▶ [Provided passage]:
──────────

7   Validity of Right and Obligation Transfer
 
    Subject to the satisfaction of the following conditions, the transfer of the rights and obligations under this Agreement shall concurrently come into force with the completion under the Acquisition Agreement:
  7.1   The extraordinary general meeting of Unicom Red Chip Company approves that, according to its applicable laws, regulations and listing rules, the Transferee transfers its rights and obligations under the Acquisition Agreement to the Transferee;
 
  7.2   The extraordinary general meeting of Unicom A-Share Company approves the delivery and performance of the Acquisition Agreement and the Network Lease Agreement according to its applicable laws, regulations and listing rules; and
 
  7.3   Other precedent conditions for completion under the Acquisition Agreement have been satisfied or exempted.

──────────

▶ [Data]:

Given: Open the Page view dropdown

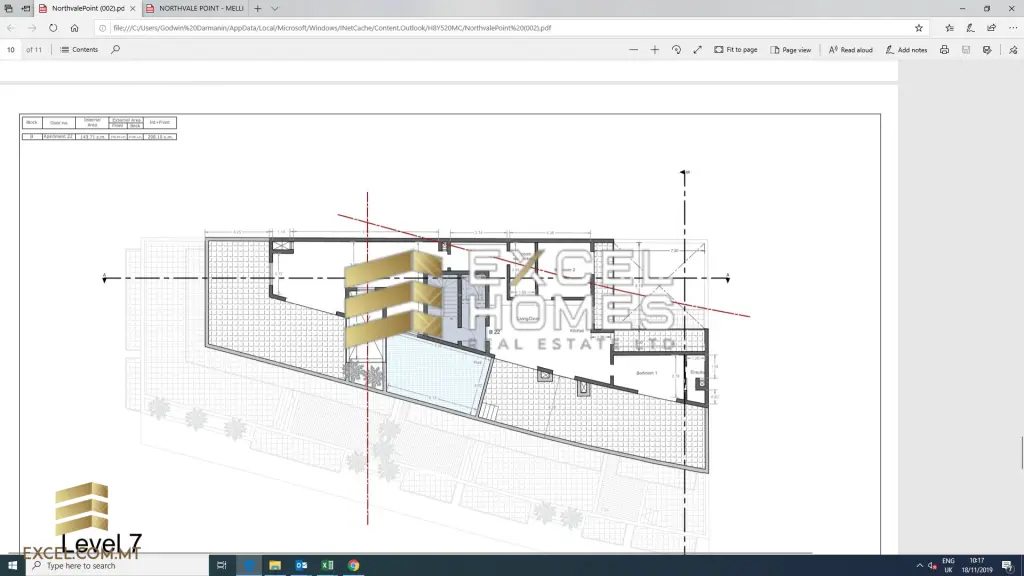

──────────

▶ [List of tasks]:
**A.** From the clause on validity of right and obligation transfer, write out the passage that begins at the words "Subject to the" and stops after the words "satisfied or exempted.".
**B.** In the clause on validity of right and obligation transfer, whose extraordinary general meeting must approve the delivery and performance of the Acquisition Agreement and the Network Lease Agreement?

▶ [The responses]:
**A.**
Subject to the satisfaction of the following conditions, the transfer of the rights and obligations under this Agreement shall concurrently come into force with the completion under the Acquisition Agreement:
  7.1   The extraordinary general meeting of Unicom Red Chip Company approves that, according to its applicable laws, regulations and listing rules, the Transferee transfers its rights and obligations under the Acquisition Agreement to the Transferee;
 
  7.2   The extraordinary general meeting of Unicom A-Share Company approves the delivery and performance of the Acquisition Agreement and the Network Lease Agreement according to its applicable laws, regulations and listing rules; and
 
  7.3   Other precedent conditions for completion under the Acquisition Agreement have been satisfied or exempted.

**B.** Unicom A-Share Company's.